§ WHAT TO DO
Scale the part that opens with the line containing "You are a computer-use" and closes with the line containing "point(29,106)", both included, by rewriting every one of those lines with each answer coordinate multiplied by 0.45 and rounded to a whole number, halves going up. Keep all other wording and numbers unchanged, and leave the pictures out.

(Records about locating elements on screens)
● ● ● ●

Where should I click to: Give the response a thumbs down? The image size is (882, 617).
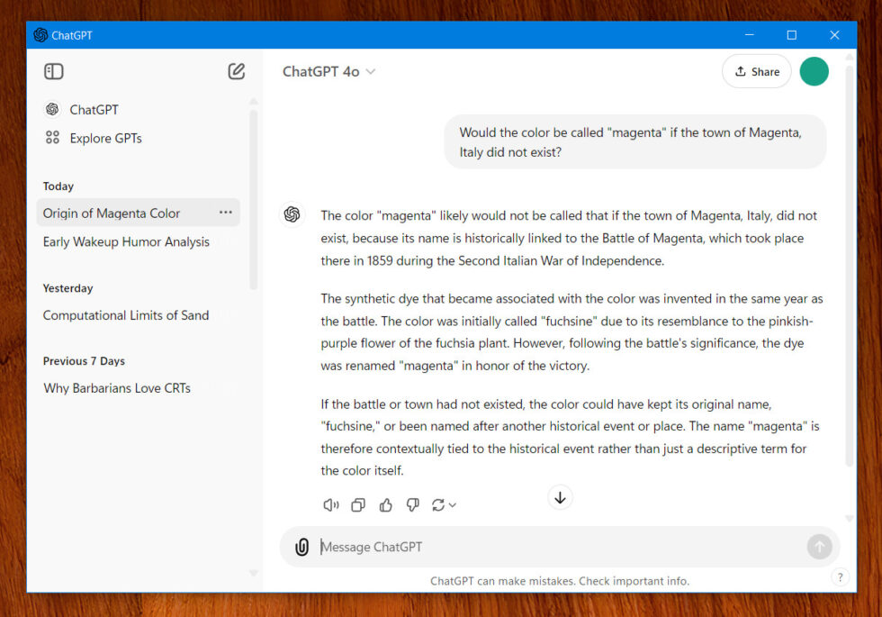tap(412, 505)
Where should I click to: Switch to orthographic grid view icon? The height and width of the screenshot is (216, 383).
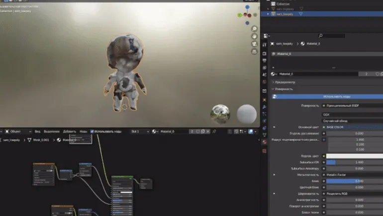click(255, 51)

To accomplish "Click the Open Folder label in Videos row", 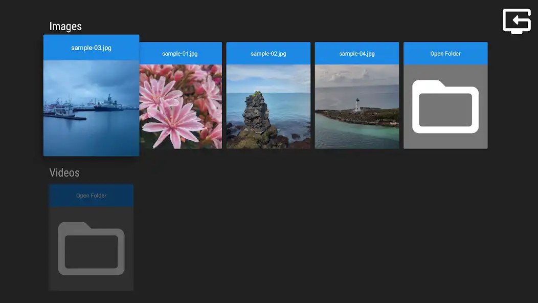I will tap(91, 196).
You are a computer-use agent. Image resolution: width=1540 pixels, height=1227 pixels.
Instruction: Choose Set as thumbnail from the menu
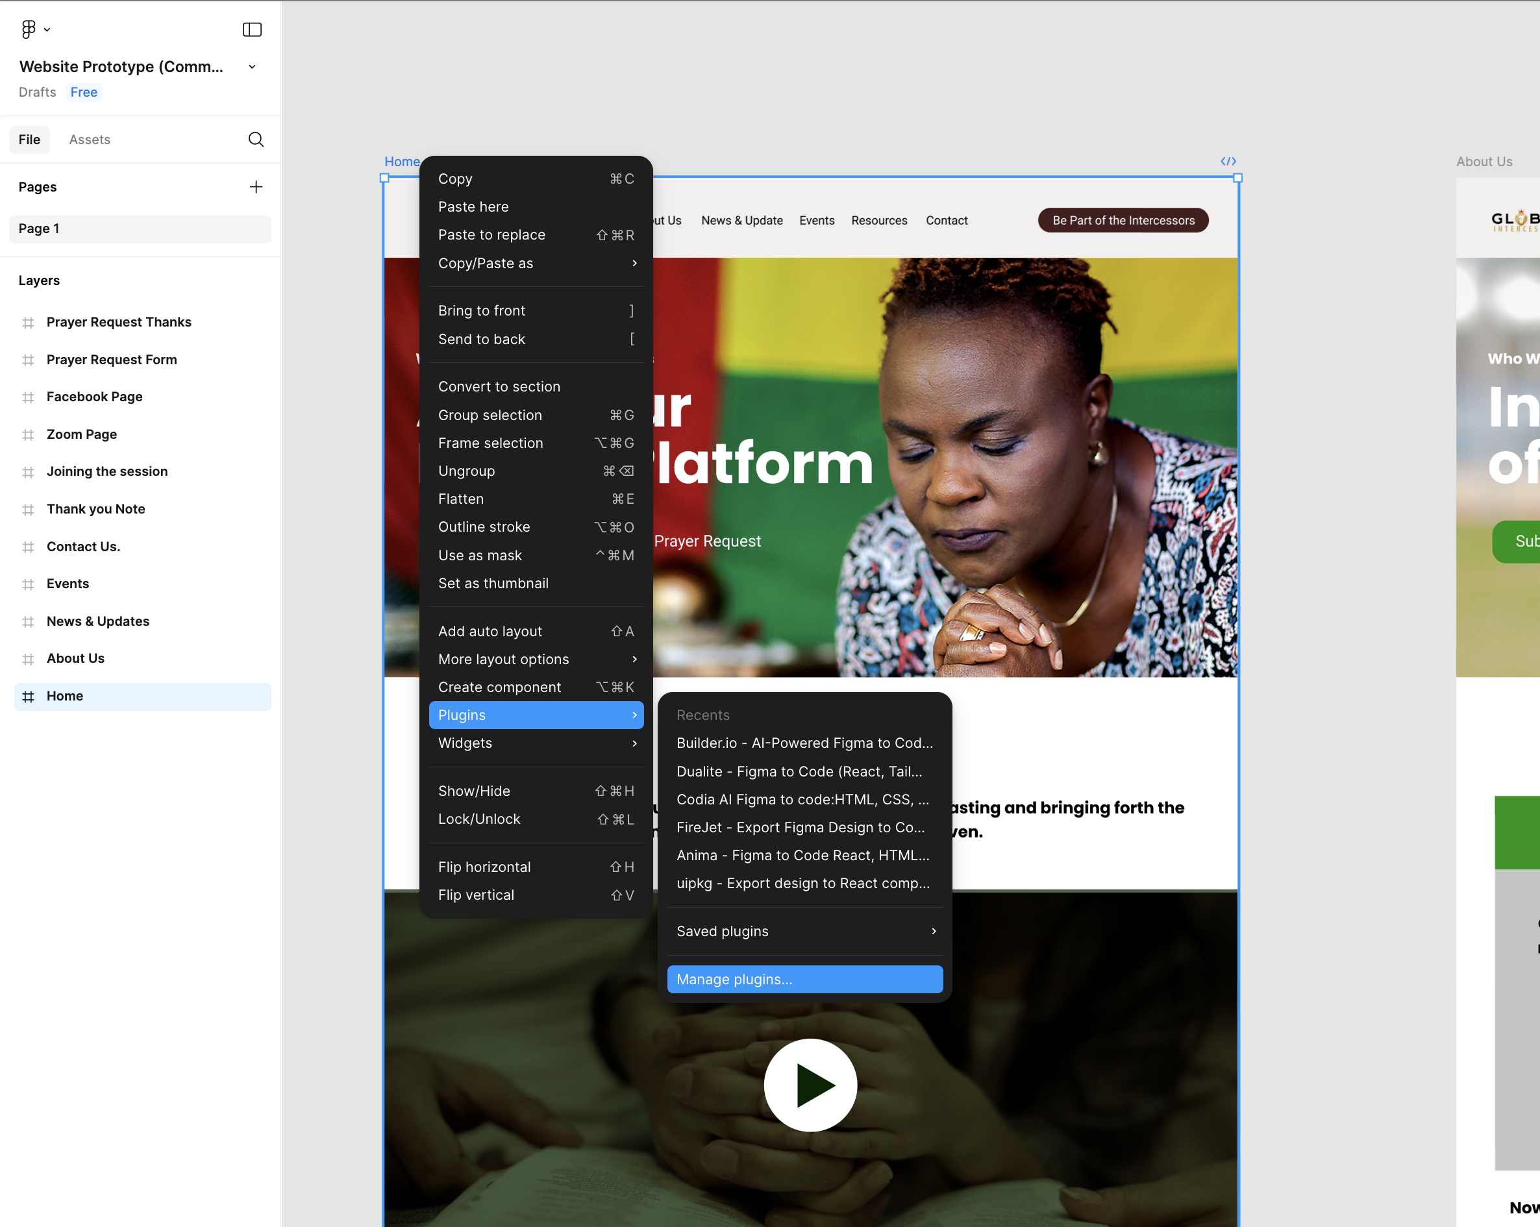tap(493, 583)
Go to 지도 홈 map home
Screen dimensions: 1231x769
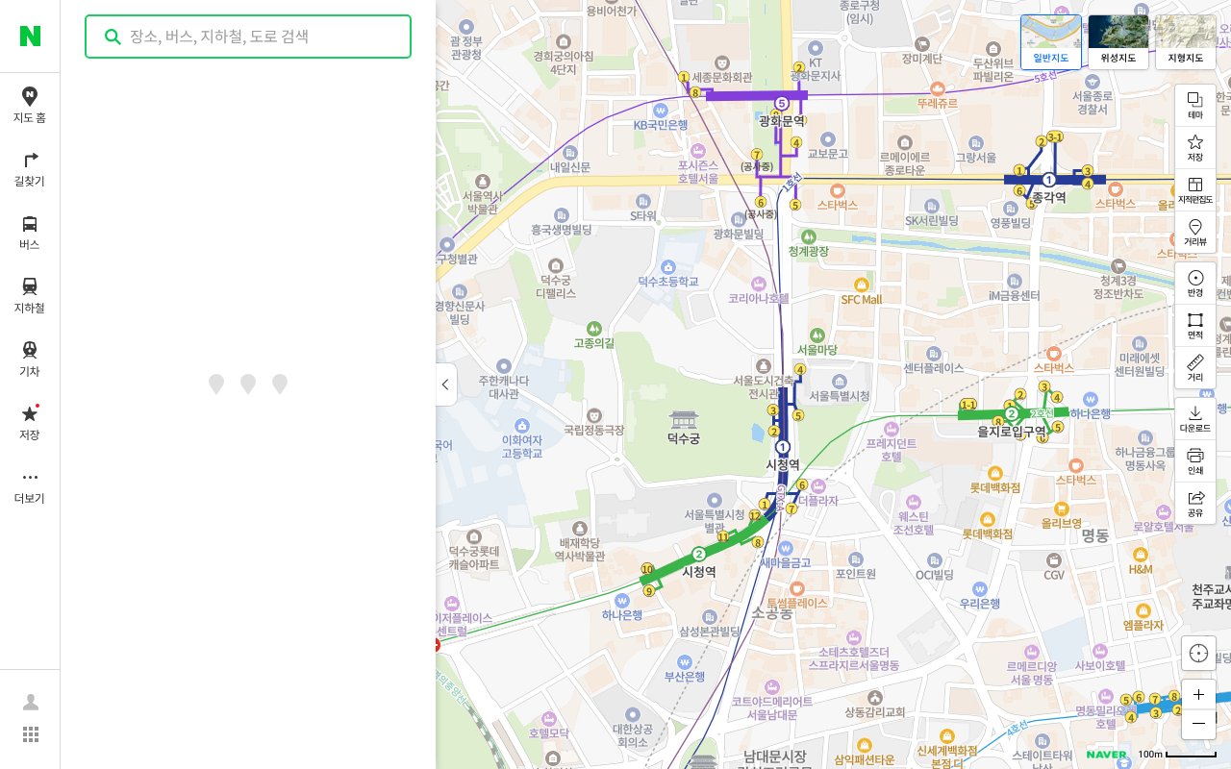point(29,106)
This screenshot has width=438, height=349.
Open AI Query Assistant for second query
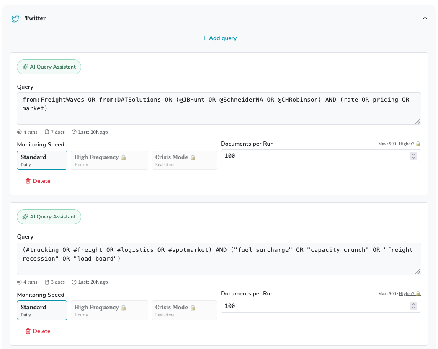49,217
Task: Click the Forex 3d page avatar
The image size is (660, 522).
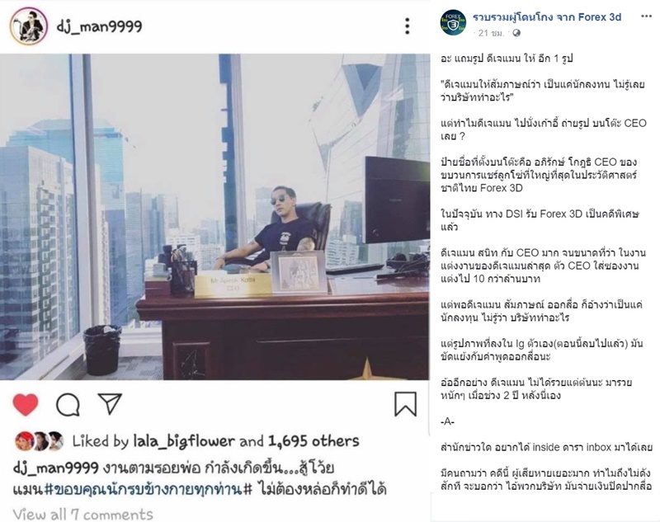Action: coord(453,23)
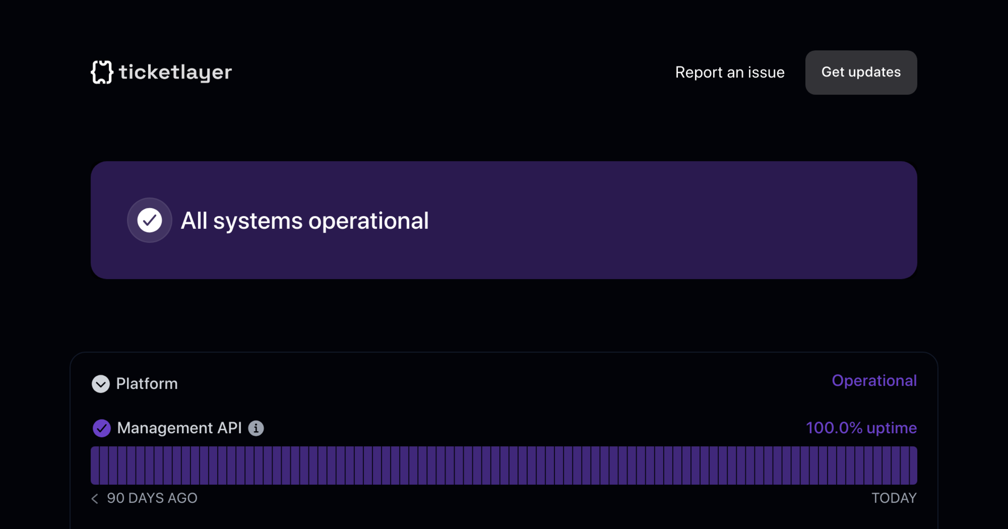Click the Operational status text for Platform

(874, 381)
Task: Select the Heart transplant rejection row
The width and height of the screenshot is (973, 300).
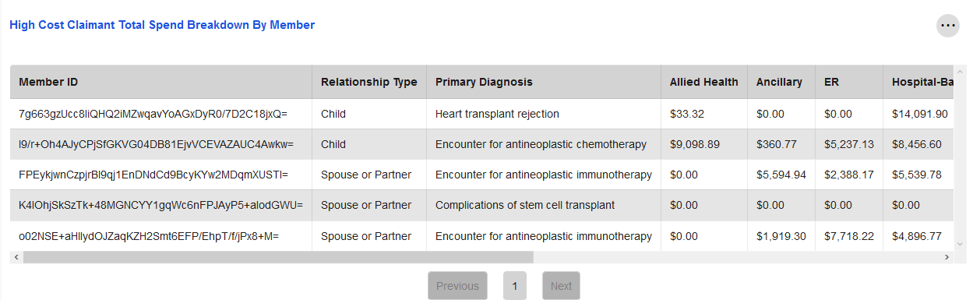Action: pos(481,114)

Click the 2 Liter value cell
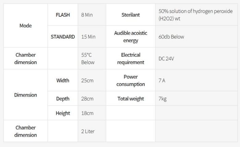coord(88,131)
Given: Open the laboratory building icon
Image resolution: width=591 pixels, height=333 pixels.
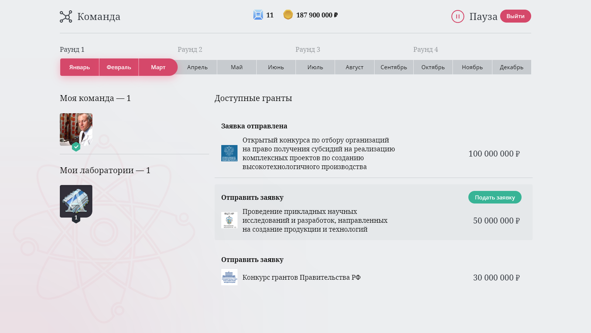Looking at the screenshot, I should point(76,201).
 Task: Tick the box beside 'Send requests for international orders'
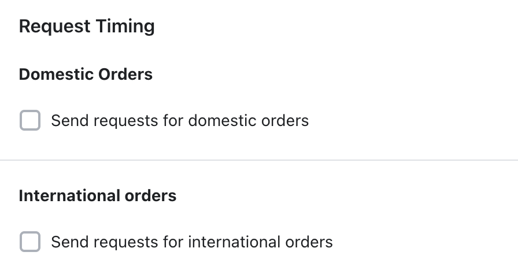30,242
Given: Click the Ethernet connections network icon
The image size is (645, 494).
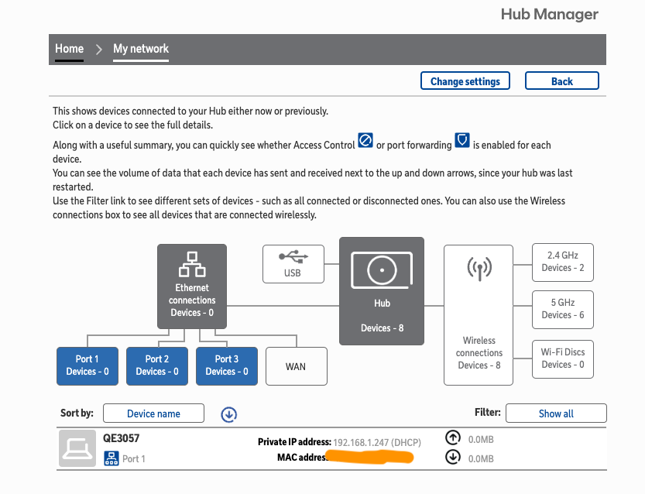Looking at the screenshot, I should [192, 265].
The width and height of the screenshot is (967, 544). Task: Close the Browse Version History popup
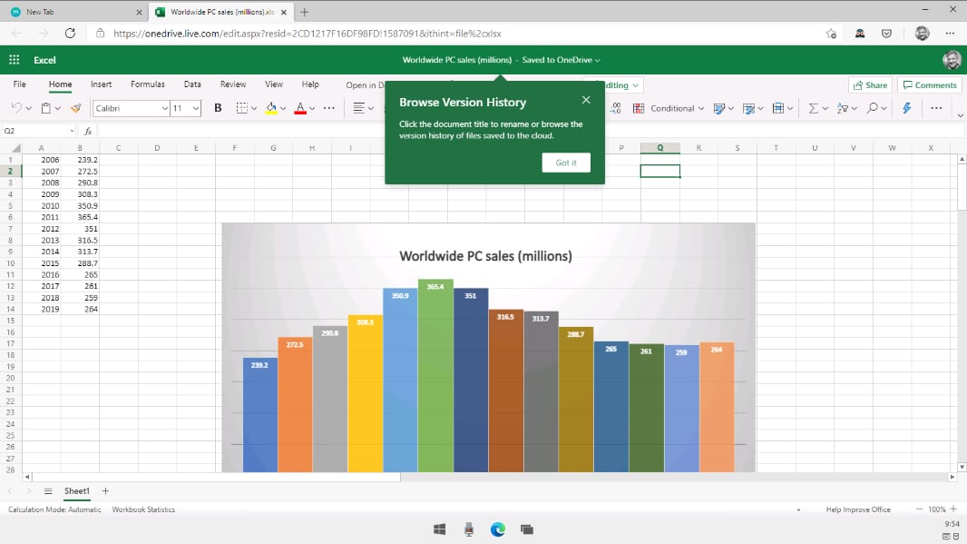click(586, 100)
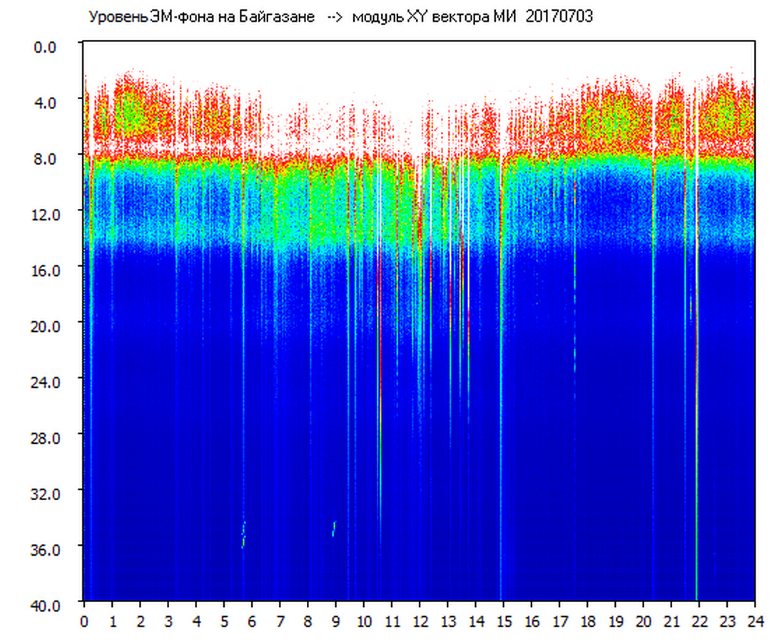Click hour 24 at the axis end
This screenshot has width=782, height=642.
click(754, 621)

● ● ● ●

§ EXERCISE SOLUTION
You are a computer-use agent. Image resolution: width=1540 pixels, height=1227 pixels.
Instruction: Choose Set as thumbnail from the menu
tap(222, 262)
Go to 지도 홈 map home
Screen dimensions: 1231x769
point(13,48)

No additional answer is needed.